Beppe Sala è il nuovo sindaco di Milano. Complimenti a lui e soprattutto auguri. Auguri perché il dato più evidente che balza agli occhi dopo queste amministrative è uno: Sala è un sindaco "dimezzato". Quasi la metà dei milanesi non si è recata alle urne. Un risultato storico, in negativo: mai nella sua storia "civica" a Milano il dato dell'affluenza era stato così basso. E c'è ancora un ulteriore dato "sinistro": rispetto al primo turno l'affluenza è stata ancora più bassa: 51,8 per cento contro 54,6 per cento. Quasi che ai milanesi non interessasse più decidere a chi assegnare l'amministrazione della città, tra Sala e Parisi.

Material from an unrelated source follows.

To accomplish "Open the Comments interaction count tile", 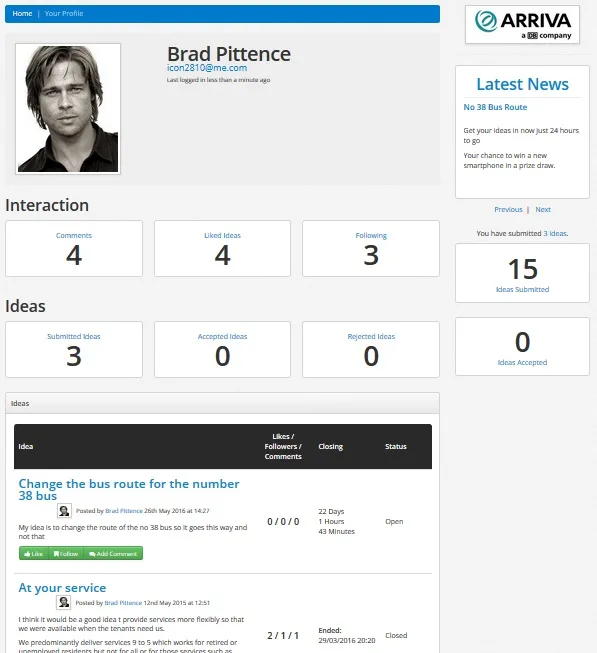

Si è discusso molto sulla sovrapponibilità dei due: vi hanno ironizzato anche i comici de "Il terzo segreto di satira". Forse, semplicemente perché era così. Di sicuro c'è un dato: Beppe Sala dovrà essere il sindaco di tutti, anche di chi ha votato per gli altri candidati. Ma dovrà soprattutto essere il sindaco dei quasi 500mila milanesi che non hanno proprio votato. Un segnale preoccupante: perché, al netto di chi non è interessato alla politica, nelle migliaia di milanesi che hanno disertato le urne c'è anche chi si è sentito in qualche modo tradito dalla promessa di partecipazione fatta da Pisapia cinque anni fa. E allora ecco che, al di là delle cose che ha promesso nel suo programma (e che ha subito detto di voler realizzare), al di là di tutto, la prima sfida che attende Sala in questi cinque anni è una: risvegliare l'interesse di chi non ha votato non tanto per il disincanto per la politica in generale, che può anche sembrare concetto troppo generale e astratto, ma anche per il disinteresse nell'amministrazione della città. Che è quanto di più concreto e quotidiano ci possa essere: e se la politica è ormai distante anni luce dal quotidiano è una sconfitta per tutti. Anche per Sala.